On the April 9, 2020 SobelCo weekly webinar, Mike LaForge, Mark Weber and Ken Bagner shared their insights on the progress of the loan application process under the Small Business Administration’s Paycheck Protection Plan (PPP).

Under Brad Muniz’ guidance as moderator, there was ample time for a town hall style discussion after the original presentations were made.

A series of poll questions was also launched throughout the session. While only 52% of the participants on the call responded to the first poll indicating that they have applied for the loan so far, another 21% said they are intending to do so. With much of the business and nonprofit community focusing on the opportunities created by the infusion of capital from the PPP, there are also many questions and challenges.

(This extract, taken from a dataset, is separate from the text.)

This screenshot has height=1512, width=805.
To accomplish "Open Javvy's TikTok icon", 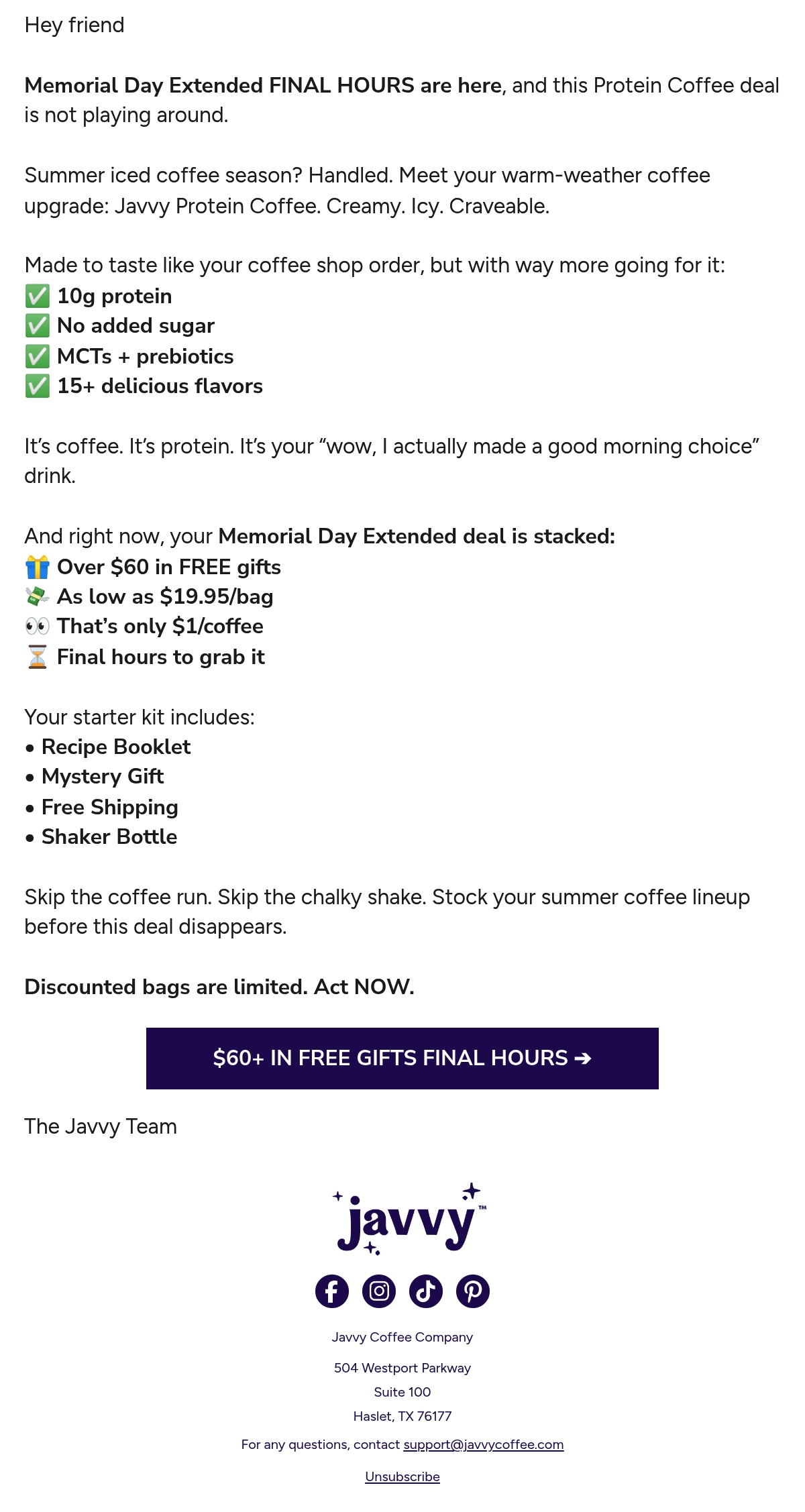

The roll out of the Plan has been inconsistent due to what amounts to weekly changes in the rules by the SBA and the onslaught of thousands of applications. Now that almost a week has passed since it launched, some observations are:

  • It may take a while due to technology glitches to upload the forms; be patient.
  • Have all the documentation handy for easy entry. KEEP THIS DOCUMENTATION. It will be critical when it is time to apply for forgiveness.
  • Every borrower will need to have an account at the bank - as that is where the loan will be deposited.
  • Banks are doing their best to keep up with the requests, so borrowers should try first to work with a bank where they enjoy an existing relationship. Staying in close touch with the banker is important; a strong relationship can help move the process along more quickly.
  • The banks all have their own notification processes, so borrowers should confirm with their bankers that their application is confirmed.

Once the process is completed, and the money is deposited in the borrower’s account, there are more traps and tricks to be aware of.

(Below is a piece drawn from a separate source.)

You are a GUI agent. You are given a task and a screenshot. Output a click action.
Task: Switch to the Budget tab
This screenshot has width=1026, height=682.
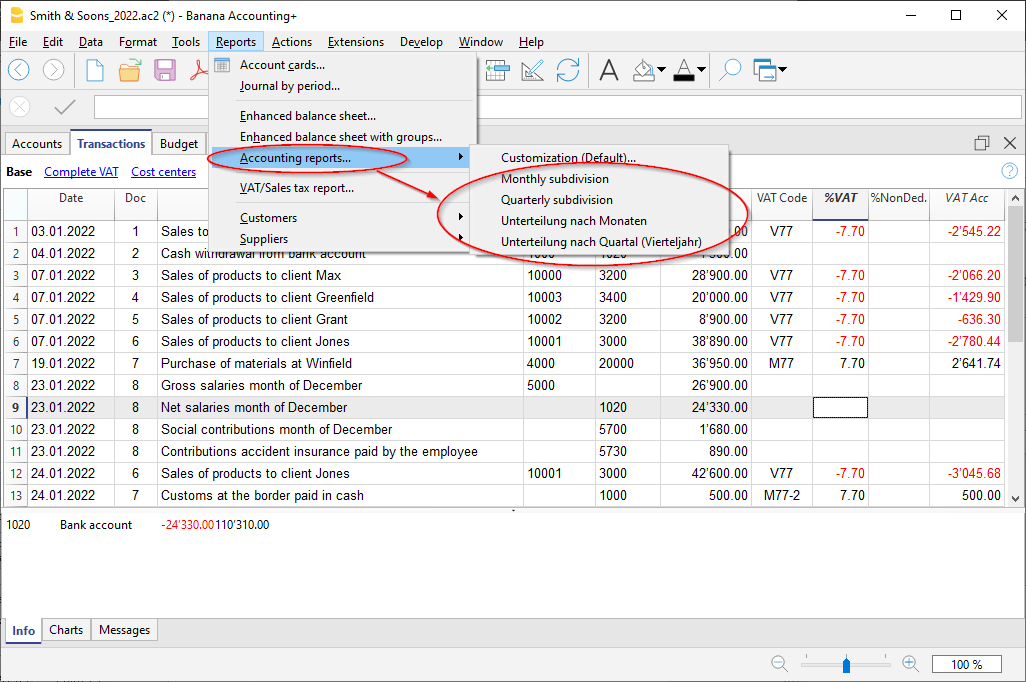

As Mike LaForge pointed out:

  • The funds are meant to offer “payroll protection” and must be used as such. In other words, the borrower must use at least 75% of the funds to cover payroll costs.Funds can also be used for occupancy expenses, including rent, utilities and perhaps telephone (and maybe IT – but is not yet determined).
  • The funds must be used within eight weeks of being received. Not two months; eight weeks consisting of 56 days.
  • Because PPP is intended to keep employees on the payroll and away from collecting unemployment compensation, head count is important. Keep track of head count as a way of verifying that the company qualifies for the loan.Reducing your headcount may reduce the amount of the loan forgiven
  • When it is time to apply for forgiveness, the borrower has responsibility to do so. All documentation will be needed at this point.Final rules on the process of obtaining loan forgiveness have not be provided by the SBA.

There was a general discussion of some of the additional nuances regarding PPP, but the main point is that there is limited guidance at this time from the SBA and many of the details remain unclear.

The final poll question asked, “When do you expect to recover?” 16% of the respondents said within the eight weeks of the PPP; 33% indicated within six months; 37% estimate recoveryone year and 14% said they have not been impacted!

SobelCo will continue to present information and keep the business community educated and prepared whenever possible.